By Andrew Parks · November 16, 2021 Merch for this release:
Vinyl LP, T-Shirt/Shirt, Compact Disc (CD)

As if the problems on our planet weren’t alarming enough, The Age of the Saucers describes a dire situation where the war of the worlds has already been lost, the alien invaders of Hollywood Burns‘s last album have become our bloodthirsty overlords, and “chaos reigns supreme!”

Not all hope is gone, however. According to Paris-based producer/consummate storyteller Emeric “Hollywood Burns” Levardon, “a small faction of humans have escaped the terror in the sky” and been left to wander a “post-apocalyptic wasteland” like they’re living in the worst space opera imaginable.
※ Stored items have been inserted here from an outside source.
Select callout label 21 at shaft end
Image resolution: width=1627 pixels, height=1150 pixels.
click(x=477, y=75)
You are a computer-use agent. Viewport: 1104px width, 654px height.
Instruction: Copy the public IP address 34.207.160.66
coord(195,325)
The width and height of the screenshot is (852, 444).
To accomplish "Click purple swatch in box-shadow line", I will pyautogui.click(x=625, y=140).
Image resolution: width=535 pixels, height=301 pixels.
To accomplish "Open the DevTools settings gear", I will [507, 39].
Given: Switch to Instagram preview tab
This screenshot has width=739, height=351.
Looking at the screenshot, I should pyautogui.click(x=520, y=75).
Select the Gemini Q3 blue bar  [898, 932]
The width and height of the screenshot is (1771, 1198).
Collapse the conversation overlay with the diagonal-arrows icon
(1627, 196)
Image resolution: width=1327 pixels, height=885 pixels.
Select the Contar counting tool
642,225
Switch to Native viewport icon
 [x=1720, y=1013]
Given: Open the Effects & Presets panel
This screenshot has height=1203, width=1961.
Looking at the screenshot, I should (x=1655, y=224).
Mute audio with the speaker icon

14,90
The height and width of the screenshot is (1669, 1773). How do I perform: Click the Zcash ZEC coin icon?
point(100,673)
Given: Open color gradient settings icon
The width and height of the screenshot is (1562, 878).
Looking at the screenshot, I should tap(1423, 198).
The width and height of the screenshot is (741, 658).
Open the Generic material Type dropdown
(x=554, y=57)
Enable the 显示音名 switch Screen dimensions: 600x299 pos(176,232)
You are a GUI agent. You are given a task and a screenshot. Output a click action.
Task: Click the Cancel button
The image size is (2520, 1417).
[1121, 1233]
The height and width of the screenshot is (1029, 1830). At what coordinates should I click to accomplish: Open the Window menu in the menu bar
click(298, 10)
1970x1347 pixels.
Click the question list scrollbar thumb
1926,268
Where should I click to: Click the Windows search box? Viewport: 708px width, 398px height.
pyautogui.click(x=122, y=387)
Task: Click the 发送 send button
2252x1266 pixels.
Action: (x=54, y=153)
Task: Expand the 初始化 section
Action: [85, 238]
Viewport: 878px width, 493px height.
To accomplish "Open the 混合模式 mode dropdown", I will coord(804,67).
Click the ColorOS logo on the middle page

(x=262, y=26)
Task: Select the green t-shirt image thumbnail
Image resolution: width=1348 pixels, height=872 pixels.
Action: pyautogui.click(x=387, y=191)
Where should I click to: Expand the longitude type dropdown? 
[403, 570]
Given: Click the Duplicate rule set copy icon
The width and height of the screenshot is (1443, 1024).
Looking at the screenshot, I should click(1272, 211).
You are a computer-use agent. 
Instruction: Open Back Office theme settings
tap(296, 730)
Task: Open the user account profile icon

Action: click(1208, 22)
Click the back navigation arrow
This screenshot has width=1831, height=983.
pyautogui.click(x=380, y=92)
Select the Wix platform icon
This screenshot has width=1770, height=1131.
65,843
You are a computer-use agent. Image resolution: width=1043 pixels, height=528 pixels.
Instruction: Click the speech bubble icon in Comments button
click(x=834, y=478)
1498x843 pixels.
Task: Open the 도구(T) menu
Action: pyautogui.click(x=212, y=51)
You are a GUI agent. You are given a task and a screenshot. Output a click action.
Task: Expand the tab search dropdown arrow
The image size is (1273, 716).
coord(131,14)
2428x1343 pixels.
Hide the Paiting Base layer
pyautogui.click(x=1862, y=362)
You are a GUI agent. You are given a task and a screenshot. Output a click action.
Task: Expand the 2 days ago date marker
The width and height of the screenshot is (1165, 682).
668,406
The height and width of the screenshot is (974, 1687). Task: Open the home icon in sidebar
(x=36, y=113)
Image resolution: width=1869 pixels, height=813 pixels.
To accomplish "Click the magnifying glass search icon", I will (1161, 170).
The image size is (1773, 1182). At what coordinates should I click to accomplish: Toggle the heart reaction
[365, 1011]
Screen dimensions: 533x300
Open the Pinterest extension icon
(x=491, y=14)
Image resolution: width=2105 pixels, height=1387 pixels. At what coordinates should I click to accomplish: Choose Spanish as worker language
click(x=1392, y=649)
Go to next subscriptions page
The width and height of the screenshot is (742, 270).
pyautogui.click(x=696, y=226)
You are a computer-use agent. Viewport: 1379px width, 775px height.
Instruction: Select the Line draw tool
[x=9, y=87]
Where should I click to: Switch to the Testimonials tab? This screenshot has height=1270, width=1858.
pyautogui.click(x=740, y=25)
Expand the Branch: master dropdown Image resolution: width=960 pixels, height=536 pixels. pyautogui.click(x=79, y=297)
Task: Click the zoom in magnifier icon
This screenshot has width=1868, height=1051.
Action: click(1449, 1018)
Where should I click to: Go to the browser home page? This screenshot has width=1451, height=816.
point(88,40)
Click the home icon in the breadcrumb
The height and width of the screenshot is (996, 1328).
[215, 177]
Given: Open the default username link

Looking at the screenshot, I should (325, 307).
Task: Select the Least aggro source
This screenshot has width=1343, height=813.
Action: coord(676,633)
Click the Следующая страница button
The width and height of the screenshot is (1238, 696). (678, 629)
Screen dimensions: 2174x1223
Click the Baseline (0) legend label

Much like a manic video game, we’ve been dropped right in their moon boots, so that we can watch every last scene unfold firsthand. That includes everything from the disturbing combat sequences of “Saturday Night Screamer”—complete with merciless aliens claiming “we are your friends”—to the ominous string arrangements of “Once Upon a Time (in Hell).”

This is where Levardon sets himself apart from other stars of the synthwave set; while there’s elements of ’80s music within his work (effervescent electro and raucous arena rock, mostly), along with a little funk and disco, he’s a film composer at heart. Never mind the fact that his movies will never get made. In the Hollywood Burns universe, epic battles and expositions fly by our eyes and ears the way dynamic radio dramas once did, igniting our imagination with nothing but widescreen sound waves.

It’s no wonder why Levardon’s biggest hero is popcorn movie pioneer John Williams, the iconic composer who’s as much a part of Hollywood’s biggest hits (Jurassic Park, Star Wars, Jaws, Indiana Jones) as the images themselves. The Age of the Saucers has one other trick up its sleeve, too: symphonic metal singer Jerome Joffray, who channels Hollywood Burns’s love of Dimmu Borgir on the over-the-top single “Skylords.” Apparently, it’s about “a guy who tries to convince his girlfriend to be abducted by aliens together, because he thinks they’re gods.”

Because why not right? It’s Hollywood Burns’s world, after all; we’re just living in it.